TEKS YANG DIBERIKAN —
═══
Suasana tragis pun terbangun dengan ujaran Hermana dalam pentas Terjebak itu. Kemudian muncul rekaman gambar seputar peristiwa demonstrasi pendidikan dan demonstrasi guru di beberapa kota. Adegan berlanjut dengan kisah dirinya yang menjadi guru honorer. Ketika itu ia menceritakan suatu kejadian runtut yang menyebabkan dia mati sebagai manusia. Yaitu ketika anak kesayangannya sakit dan dirawat di rumah sakit. Ketika itu ia tidak memiliki uang untuk menebus biaya rumah sakit. Karena itulah ian memberanikan diri untuk menjual buku kepada murid-murid yang diajarnya. Karena gaji guru honorer tidak mencukupi untuk membayar biaya rumah sakit.
═══
DATA YANG DIBERIKAN —
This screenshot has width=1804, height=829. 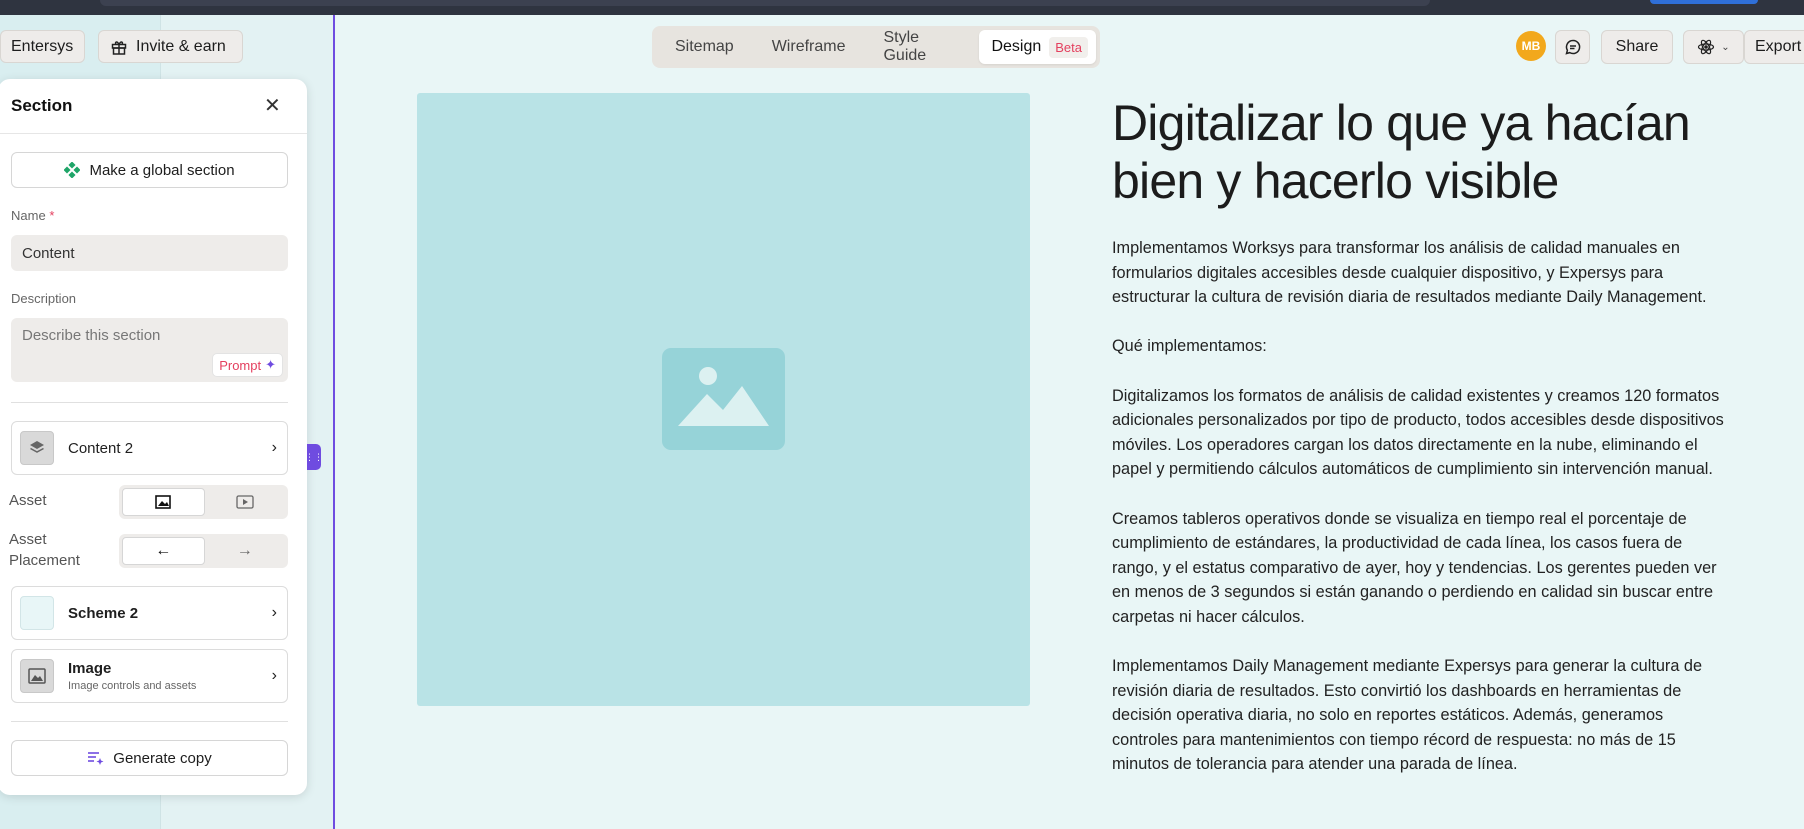 I want to click on gift-icon, so click(x=119, y=47).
═══
PERINTAH KERJA 1 — Tentukan apakah setiap pernyataan berikut sesuai dengan teks tentang pentas Terjebak, lalu jawab ya atau tidak disertai kutipan persis dari teks yang menjadi penentunya. (a) Dalam pentas itu muncul rekaman gambar demonstrasi guru di beberapa kota. (b) Yang sakit dan dirawat di rumah sakit adalah istrinya. (c) Gaji guru honorer cukup untuk membayar biaya rumah sakit.
PERINTAH KERJA 2 — Salin secara persis bagian teks tentang pentas Terjebak, mulai dari "Suasana tragis pun" dan berakhir pada "membayar biaya rumah sakit.".
PERINTAH KERJA 3 — Ringkaslah teks tentang pentas Terjebak dalam dua kalimat.

JAWABAN 1 —
(a) Ya: "Kemudian muncul rekaman gambar seputar peristiwa demonstrasi pendidikan dan demonstrasi guru di beberapa kota."
(b) Tidak: "Yaitu ketika anak kesayangannya sakit dan dirawat di rumah sakit."
(c) Tidak: "Karena gaji guru honorer tidak mencukupi untuk membayar biaya rumah sakit."

JAWABAN 2 —
Suasana tragis pun terbangun dengan ujaran Hermana dalam pentas Terjebak itu. Kemudian muncul rekaman gambar seputar peristiwa demonstrasi pendidikan dan demonstrasi guru di beberapa kota. Adegan berlanjut dengan kisah dirinya yang menjadi guru honorer. Ketika itu ia menceritakan suatu kejadian runtut yang menyebabkan dia mati sebagai manusia. Yaitu ketika anak kesayangannya sakit dan dirawat di rumah sakit. Ketika itu ia tidak memiliki uang untuk menebus biaya rumah sakit. Karena itulah ian memberanikan diri untuk menjual buku kepada murid-murid yang diajarnya. Karena gaji guru honorer tidak mencukupi untuk membayar biaya rumah sakit.

JAWABAN 3 — Dalam pentas Terjebak, ujaran Hermana membangun suasana tragis, lalu muncul rekaman gambar demonstrasi pendidikan dan demonstrasi guru di beberapa kota. Adegan berlanjut dengan kisah dirinya sebagai guru honorer yang tidak punya uang untuk membayar biaya rumah sakit anak kesayangannya, sehingga ia memberanikan diri menjual buku kepada murid-muridnya karena gajinya tidak mencukupi.